Speaker Attributed Automatic Speech Recognition Using Speech Aware LLMS
Researchers adapt a speech-aware LLM to identify and label different speakers in a transcript, outperforming traditional methods.
A team of researchers, including Hagai Aronowitz, Zvi Kons, Avihu Dekel, George Saon, and Ron Hoory, has published a paper detailing a significant upgrade to Speaker-Attributed Automatic Speech Recognition (SAA). Their work extends Granite-speech, a state-of-the-art speech-aware Large Language Model originally designed for transcription and translation. The core achievement is adapting this single model to not only transcribe speech but also accurately attribute each segment to the correct speaker, producing transcripts formatted like '[Speaker 1]: Hello [Speaker 2]: Hi'.
The key technical contribution is the introduction of 'speaker cluster identification tags' (e.g., [Speaker 1 cluster 42]). These tags are learned jointly with the transcription task during training, allowing the model to develop a more nuanced understanding of speaker identity. To overcome a lack of diverse, labeled multi-speaker training data, the team developed a data augmentation method using artificially concatenated conversations. This unified, end-to-end approach eliminates the error propagation common in traditional systems, which perform speaker diarization and speech recognition as separate, sequential steps.

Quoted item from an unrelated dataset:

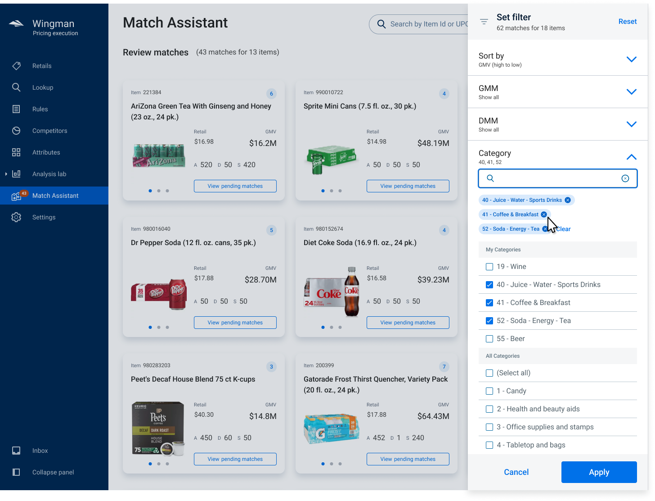655x501 pixels.
Task: Select the second carousel dot under AriZona item
Action: click(159, 191)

The result is a model that demonstrates superior performance across established benchmarks, proving the efficacy of using a single, powerful LLM for this complex audio processing task.
- Adapts IBM's Granite-speech LLM into a unified model for transcription and speaker identification, moving beyond simple ASR.
- Introduces 'speaker cluster tags' (e.g., [Speaker 1 cluster 42]) trained jointly with the model to improve attribution accuracy.
- Uses synthetic multi-speaker data for augmentation and outperforms conventional diarization+ASR pipelines on multiple benchmarks.
Why It Matters
This enables more accurate, automated transcription of meetings, interviews, and calls, saving time on manual speaker labeling and improving AI meeting assistants.